◆ **Supplied passage**:

☆ ☆ ☆ ☆ ☆

Real Estate

Toronto rent skyrocket after new regulations reduce supply and increased demand

  • Last Updated:
  • Jan 29th, 2018 9:34 pm
Deal Addict
Aug 12, 2004
3953 posts
1228 upvotes
Calgary
JayLove06 wrote:
Dec 1st, 2017 10:59 am
Downtown Yonge/College
Sounds like your price is too high...or your place just is not that desirable for the asking price.

As a landlord that has dealt with a recession, even during a recession, there will be interest in a place if it's desirable and the price is right. While we had to lower our rent price from 1500 to 1300 in a year, we got a tenant pretty quickly after we lowered our rent ask, interest shot up pretty quickly. 2 years prior, we could have had rented it for 1700-1800 easily. the vacant spots in Calgary are the stubborn ones reluctant to adapt to the market.

Remember 1.1% vacancy is still vacancy. Just because your place is for rent in a hot market, does not mean people want it at your asking just because it's available.

☆ ☆ ☆ ☆ ☆

◆ **Data excerpt**:

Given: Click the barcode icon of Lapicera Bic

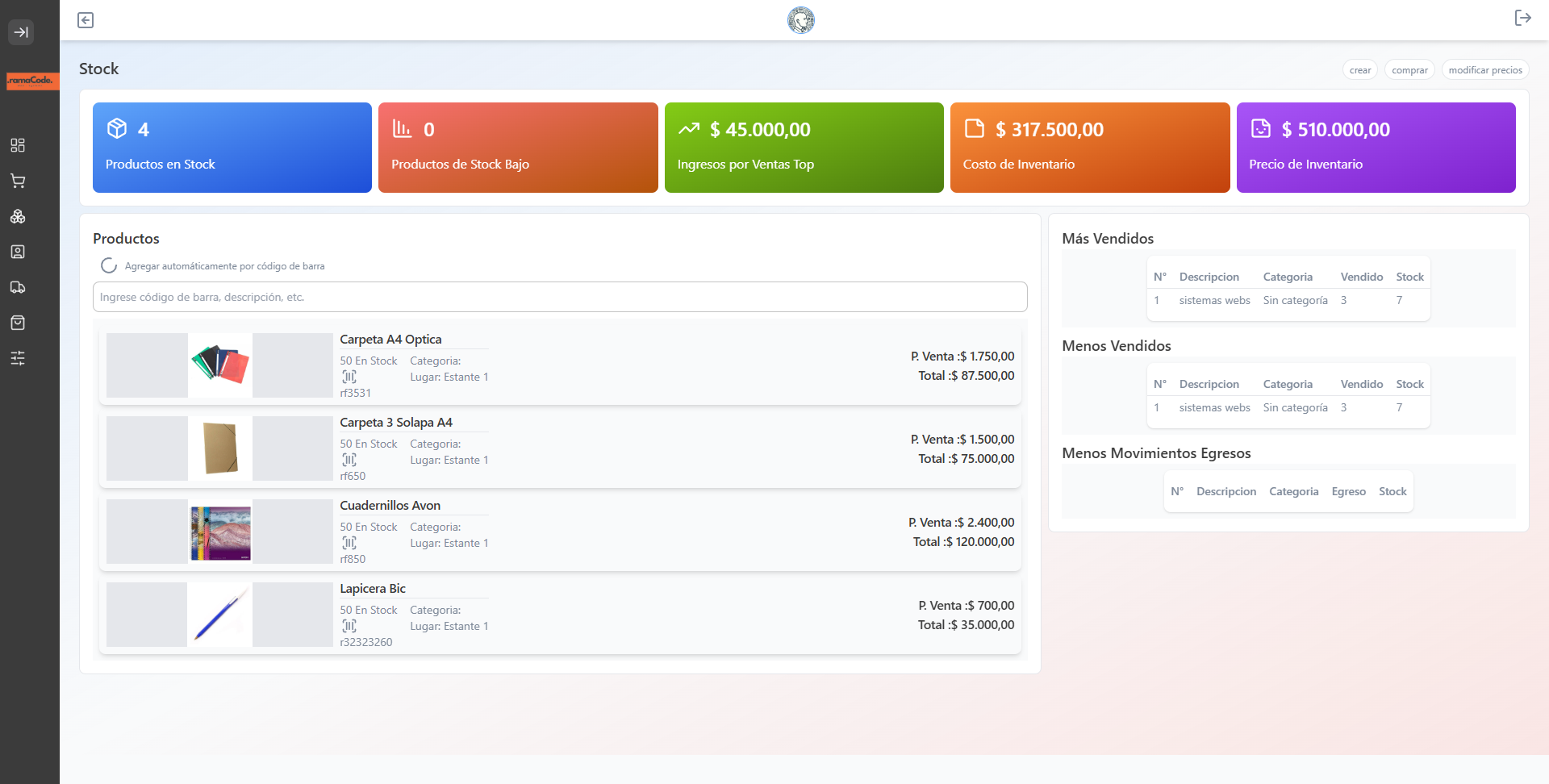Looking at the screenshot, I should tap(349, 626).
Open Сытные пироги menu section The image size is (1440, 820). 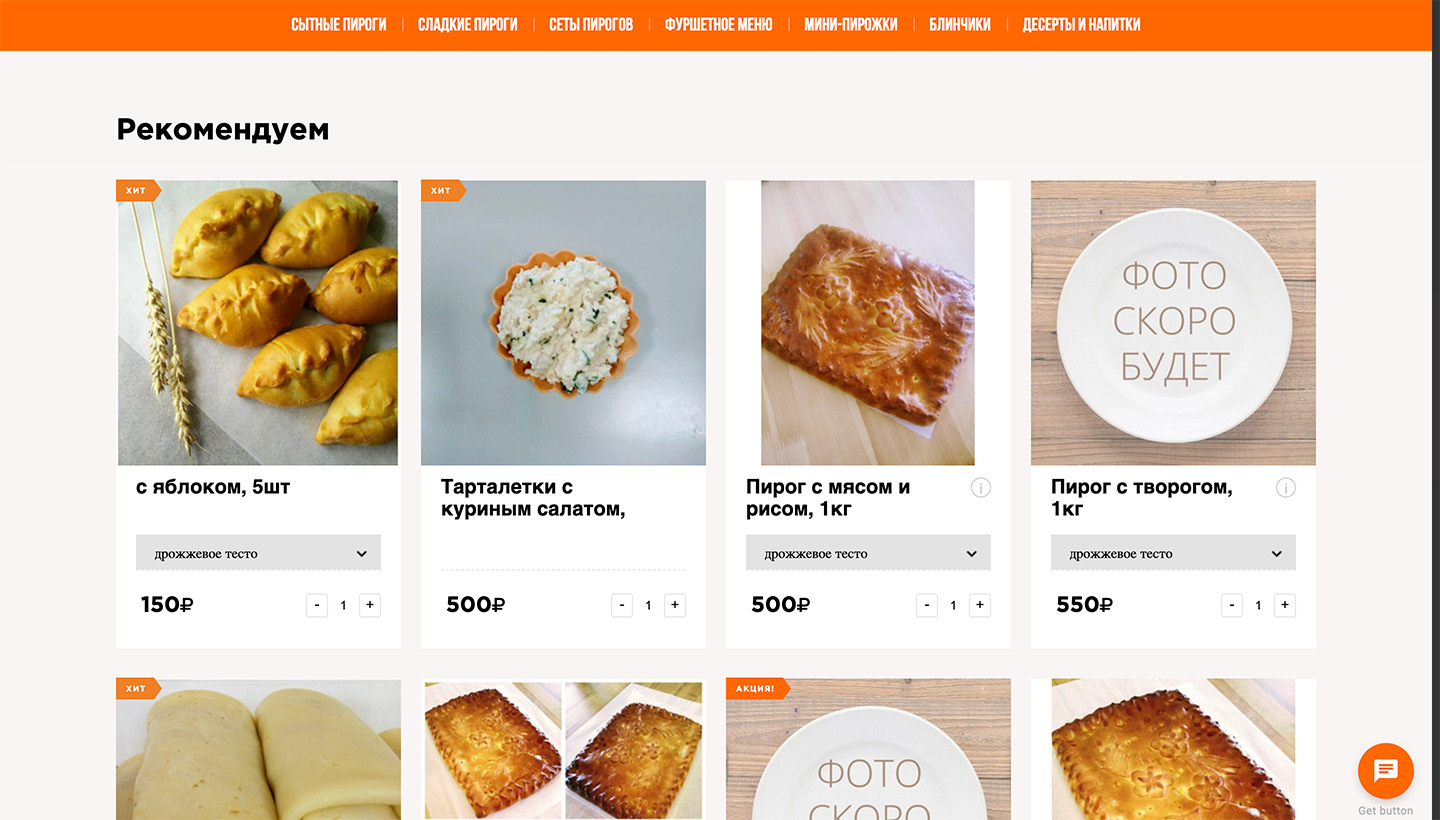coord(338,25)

☆ ☆ ☆ ☆ ☆

◆ **Directive**:
Answer these questions about the forum post on Toronto rents:
1. The landlord lowered the rent from what amount to what amount?
2. Two years earlier, what rent range could the place have gotten easily?
3. What vacancy rate does the post give?

◆ **Solution for this problem**:
1. From 1500 to 1300.
2. 1700-1800.
3. 1.1%.